Activity - Would you retype every entry that follows without altering a word?
-- Opening Marker --
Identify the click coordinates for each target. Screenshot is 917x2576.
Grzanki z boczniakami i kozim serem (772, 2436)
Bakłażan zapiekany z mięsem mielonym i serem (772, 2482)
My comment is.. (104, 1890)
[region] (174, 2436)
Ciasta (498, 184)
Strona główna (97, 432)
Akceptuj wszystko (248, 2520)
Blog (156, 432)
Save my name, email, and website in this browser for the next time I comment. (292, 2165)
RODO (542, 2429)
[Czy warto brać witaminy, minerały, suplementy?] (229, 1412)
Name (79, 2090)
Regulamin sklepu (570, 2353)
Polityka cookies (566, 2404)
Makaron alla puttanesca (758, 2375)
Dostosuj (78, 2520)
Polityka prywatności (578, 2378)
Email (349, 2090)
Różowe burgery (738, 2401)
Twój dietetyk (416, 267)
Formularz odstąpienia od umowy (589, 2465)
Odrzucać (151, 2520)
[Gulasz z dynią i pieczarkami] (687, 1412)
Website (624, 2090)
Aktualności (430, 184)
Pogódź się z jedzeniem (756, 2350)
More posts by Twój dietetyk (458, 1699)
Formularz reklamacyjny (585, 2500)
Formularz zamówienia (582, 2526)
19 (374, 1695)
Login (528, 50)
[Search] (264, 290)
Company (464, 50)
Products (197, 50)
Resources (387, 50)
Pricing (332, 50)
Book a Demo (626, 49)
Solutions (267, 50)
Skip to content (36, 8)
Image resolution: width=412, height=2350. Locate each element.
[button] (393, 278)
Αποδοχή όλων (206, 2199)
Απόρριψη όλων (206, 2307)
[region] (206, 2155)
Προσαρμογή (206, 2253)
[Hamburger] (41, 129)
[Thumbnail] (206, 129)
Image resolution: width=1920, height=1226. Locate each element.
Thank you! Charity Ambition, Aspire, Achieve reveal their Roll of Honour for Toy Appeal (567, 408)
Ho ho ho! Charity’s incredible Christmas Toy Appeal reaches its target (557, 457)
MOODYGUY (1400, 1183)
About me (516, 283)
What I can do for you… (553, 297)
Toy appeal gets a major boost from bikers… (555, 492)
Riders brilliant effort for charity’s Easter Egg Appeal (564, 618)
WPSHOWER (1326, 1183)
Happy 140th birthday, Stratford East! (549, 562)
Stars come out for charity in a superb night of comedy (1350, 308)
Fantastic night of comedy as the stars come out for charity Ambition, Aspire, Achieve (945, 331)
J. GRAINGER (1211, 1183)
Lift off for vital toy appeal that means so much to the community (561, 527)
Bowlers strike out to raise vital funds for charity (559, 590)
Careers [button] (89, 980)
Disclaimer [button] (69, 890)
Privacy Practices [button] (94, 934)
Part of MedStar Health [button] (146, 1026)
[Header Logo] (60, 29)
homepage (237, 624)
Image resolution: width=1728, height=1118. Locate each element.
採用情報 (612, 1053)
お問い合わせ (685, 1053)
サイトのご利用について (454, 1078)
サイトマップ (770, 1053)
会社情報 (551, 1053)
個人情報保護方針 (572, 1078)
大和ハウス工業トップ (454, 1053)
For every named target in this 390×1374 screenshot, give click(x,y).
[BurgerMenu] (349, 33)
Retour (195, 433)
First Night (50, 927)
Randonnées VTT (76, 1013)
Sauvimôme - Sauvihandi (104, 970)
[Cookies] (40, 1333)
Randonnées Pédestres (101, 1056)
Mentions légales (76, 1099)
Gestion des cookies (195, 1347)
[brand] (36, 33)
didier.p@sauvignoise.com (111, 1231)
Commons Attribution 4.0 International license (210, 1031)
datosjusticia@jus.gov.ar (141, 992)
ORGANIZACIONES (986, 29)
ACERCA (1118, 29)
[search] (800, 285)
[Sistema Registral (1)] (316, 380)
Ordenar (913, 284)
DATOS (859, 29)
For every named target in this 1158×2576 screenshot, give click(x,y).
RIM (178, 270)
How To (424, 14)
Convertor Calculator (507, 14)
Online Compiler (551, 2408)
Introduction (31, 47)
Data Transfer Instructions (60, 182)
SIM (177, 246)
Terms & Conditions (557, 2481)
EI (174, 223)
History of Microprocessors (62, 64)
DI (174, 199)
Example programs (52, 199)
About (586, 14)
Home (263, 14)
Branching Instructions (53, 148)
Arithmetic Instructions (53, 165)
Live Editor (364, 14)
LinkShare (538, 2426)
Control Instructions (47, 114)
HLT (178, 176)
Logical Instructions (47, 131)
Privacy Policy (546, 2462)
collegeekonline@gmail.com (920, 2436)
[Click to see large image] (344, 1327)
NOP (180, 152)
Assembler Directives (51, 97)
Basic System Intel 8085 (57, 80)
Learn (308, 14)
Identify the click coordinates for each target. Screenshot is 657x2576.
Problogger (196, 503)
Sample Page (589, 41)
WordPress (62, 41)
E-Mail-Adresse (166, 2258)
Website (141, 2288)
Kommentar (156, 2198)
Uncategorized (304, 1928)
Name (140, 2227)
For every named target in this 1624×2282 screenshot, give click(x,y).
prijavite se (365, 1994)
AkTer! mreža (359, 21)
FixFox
-- Closing Marker --
Result -
Identify the click coordinates for each target. Screenshot is 917x2576.
Grzanki z boczniakami i kozim serem (772, 2436)
Bakłażan zapiekany z mięsem mielonym i serem (772, 2482)
My comment is.. (104, 1890)
[region] (174, 2436)
Ciasta (498, 184)
Strona główna (97, 432)
Akceptuj wszystko (248, 2520)
Blog (156, 432)
Save my name, email, and website in this browser for the next time I comment. (292, 2165)
RODO (542, 2429)
[Czy warto brać witaminy, minerały, suplementy?] (229, 1412)
Name (79, 2090)
Regulamin sklepu (570, 2353)
Polityka cookies (566, 2404)
Makaron alla puttanesca (758, 2375)
Dostosuj (78, 2520)
Polityka prywatności (578, 2378)
Email (349, 2090)
Różowe burgery (738, 2401)
Twój dietetyk (416, 267)
Formularz odstąpienia od umowy (589, 2465)
Odrzucać (151, 2520)
[Gulasz z dynią i pieczarkami] (687, 1412)
Website (624, 2090)
Aktualności (430, 184)
Pogódź się z jedzeniem (756, 2350)
More posts by Twój dietetyk (458, 1699)
Formularz reklamacyjny (585, 2500)
Formularz zamówienia (582, 2526)
19 (374, 1695)
Login (528, 50)
[Search] (264, 290)
Company (464, 50)
Products (197, 50)
Resources (387, 50)
Pricing (332, 50)
Book a Demo (626, 49)
Solutions (267, 50)
Skip to content (36, 8)
Image resolution: width=412, height=2350. Locate each element.
[button] (393, 278)
Αποδοχή όλων (206, 2199)
Απόρριψη όλων (206, 2307)
[region] (206, 2155)
Προσαρμογή (206, 2253)
[Hamburger] (41, 129)
[Thumbnail] (206, 129)
Image resolution: width=1920, height=1226. Locate each element.
Thank you! Charity Ambition, Aspire, Achieve reveal their Roll of Honour for Toy Appeal (567, 408)
Ho ho ho! Charity’s incredible Christmas Toy Appeal reaches its target (557, 457)
MOODYGUY (1400, 1183)
About me (516, 283)
What I can do for you… (553, 297)
Toy appeal gets a major boost from bikers… (555, 492)
Riders brilliant effort for charity’s Easter Egg Appeal (564, 618)
WPSHOWER (1326, 1183)
Happy 140th birthday, Stratford East! (549, 562)
Stars come out for charity in a superb night of comedy (1350, 308)
Fantastic night of comedy as the stars come out for charity Ambition, Aspire, Achieve (945, 331)
J. GRAINGER (1211, 1183)
Lift off for vital toy appeal that means so much to the community (561, 527)
Bowlers strike out to raise vital funds for charity (559, 590)
Careers [button] (89, 980)
Disclaimer [button] (69, 890)
Privacy Practices [button] (94, 934)
Part of MedStar Health [button] (146, 1026)
[Header Logo] (60, 29)
homepage (237, 624)
Image resolution: width=1728, height=1118. Locate each element.
採用情報 (612, 1053)
お問い合わせ (685, 1053)
サイトのご利用について (454, 1078)
サイトマップ (770, 1053)
会社情報 (551, 1053)
個人情報保護方針 (572, 1078)
大和ハウス工業トップ (454, 1053)
For every named target in this 390×1374 screenshot, give click(x,y).
[BurgerMenu] (349, 33)
Retour (195, 433)
First Night (50, 927)
Randonnées VTT (76, 1013)
Sauvimôme - Sauvihandi (104, 970)
[Cookies] (40, 1333)
Randonnées Pédestres (101, 1056)
Mentions légales (76, 1099)
Gestion des cookies (195, 1347)
[brand] (36, 33)
didier.p@sauvignoise.com (111, 1231)
Commons Attribution 4.0 International license (210, 1031)
datosjusticia@jus.gov.ar (141, 992)
ORGANIZACIONES (986, 29)
ACERCA (1118, 29)
[search] (800, 285)
[Sistema Registral (1)] (316, 380)
Ordenar (913, 284)
DATOS (859, 29)
For every named target in this 1158×2576 screenshot, give click(x,y).
RIM (178, 270)
How To (424, 14)
Convertor Calculator (507, 14)
Online Compiler (551, 2408)
Introduction (31, 47)
Data Transfer Instructions (60, 182)
SIM (177, 246)
Terms & Conditions (557, 2481)
EI (174, 223)
History of Microprocessors (62, 64)
DI (174, 199)
Example programs (52, 199)
About (586, 14)
Home (263, 14)
Branching Instructions (53, 148)
Arithmetic Instructions (53, 165)
Live Editor (364, 14)
LinkShare (538, 2426)
Control Instructions (47, 114)
HLT (178, 176)
Logical Instructions (47, 131)
Privacy Policy (546, 2462)
collegeekonline@gmail.com (920, 2436)
[Click to see large image] (344, 1327)
NOP (180, 152)
Assembler Directives (51, 97)
Basic System Intel 8085 (57, 80)
Learn (308, 14)
Identify the click coordinates for each target. Screenshot is 657x2576.
Problogger (196, 503)
Sample Page (589, 41)
WordPress (62, 41)
E-Mail-Adresse (166, 2258)
Website (141, 2288)
Kommentar (156, 2198)
Uncategorized (304, 1928)
Name (140, 2227)
For every named target in this 1624×2282 screenshot, give click(x,y).
prijavite se (365, 1994)
AkTer! mreža (359, 21)
FixFox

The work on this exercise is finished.